Coaches Mike O’Reilly and Tom Bertrim would pick right up where the Cardinal mentors had left off, with Mulvihill and others building momentum in a program that had picked up steam with Mike Heale as the lead athlete, claiming their first ever city crown in 1974.

It was a special time to be part of the Sudbury basketball community.

“There was a huge influence from (Laurentian University coaches) Norm Vickery and Ken Shields,” suggested Mulvihill. “They would take local coaches to basketball camps. That was really, really good for Sudbury basketball.”

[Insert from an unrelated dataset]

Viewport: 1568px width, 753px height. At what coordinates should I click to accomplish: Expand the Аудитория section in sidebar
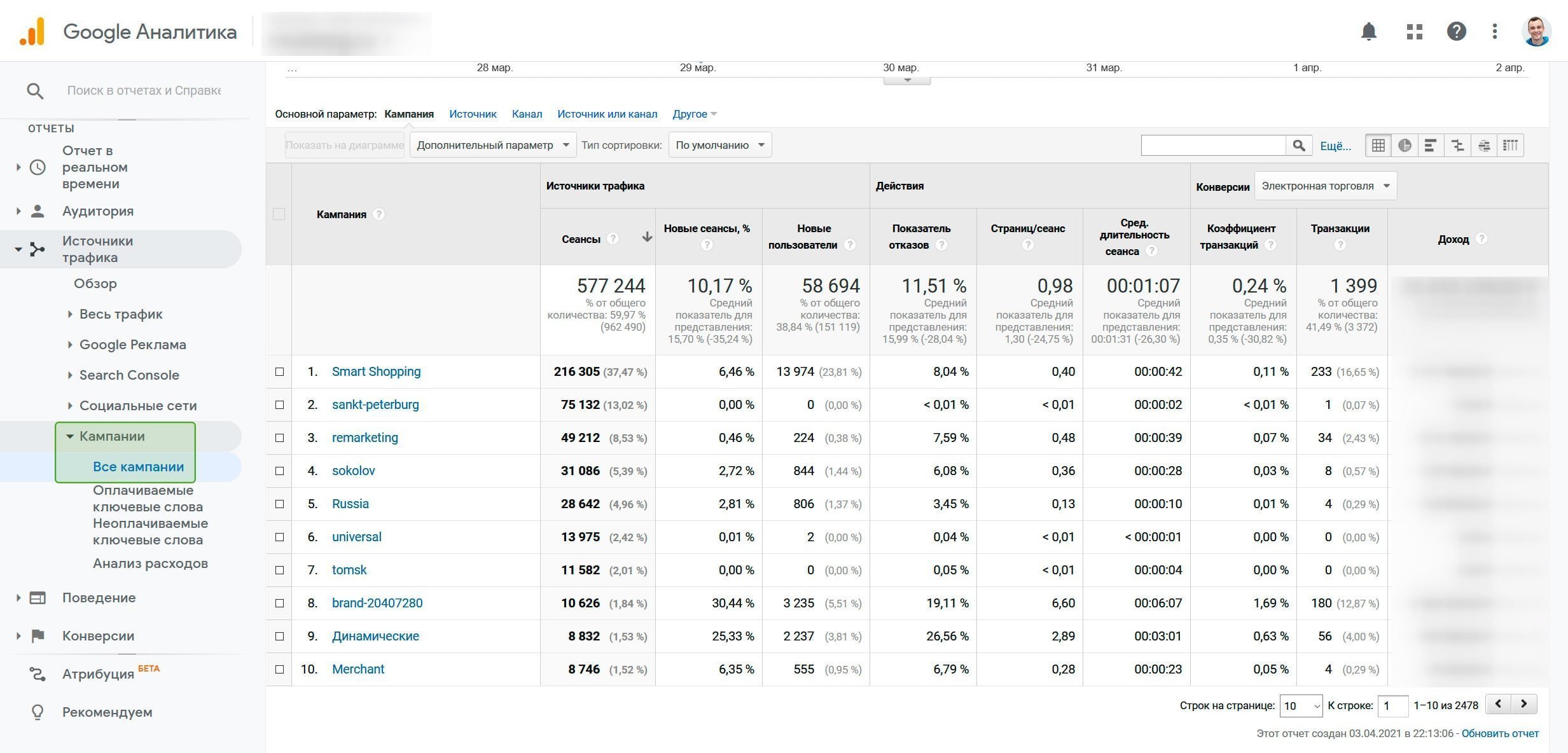[97, 211]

Recruited to L.U. by coach Shields and arriving in a freshmen class that also featured Sault Ste Marie native Mark Bennett and Pat Signorotti and others, Mulvihill and company would make three trips to nationals, all while playing for three different head coaches (Richie Spears and Mike Heale would follow in the footsteps of Shields once the latter received an offer he could not refuse from the University of Victoria).

The man who would graduate from Teachers College at Queen’s University and eventually coach the Cambrian Golden Shield program for a handful of years drew heavily on the legendary future coach of the Canadian national team – and friends.

“There’s no doubt that I have learned from every coach I played for, but I really learned the fundamentals from Ken Shields and Norm Vickery – and how to play with intensity,” said Mulvihill.

Through the support of Fred MacLennan and surrounded by the likes of Louise Hickey and Craymer Forth, Mike Blanchard and Gerry Bertrand, Mulvihill would be instrumental in helping grow the Fitness and Leisure Management program at Cambrian College, all while tackling the challenge of guiding an OCAA basketball team that had gone dormant for a few years.

“I knew this would be a challenge,” said Mulvihill, a the helm of a squad that would eventually find its way to Division II that was “just the right spot” in his mind. “They wanted to hire me as a part-time coach with an honourarium. I said I would come if I could get my foot in the door on staff.”

Twenty-eight years later, he would call it a career, blessed with many a wonderful memory – very few of which, however, surpass the glorious span of his involvement in a sport that he loved, both as player and coach.

Basketball, in much simpler times, could have that affect on young local men.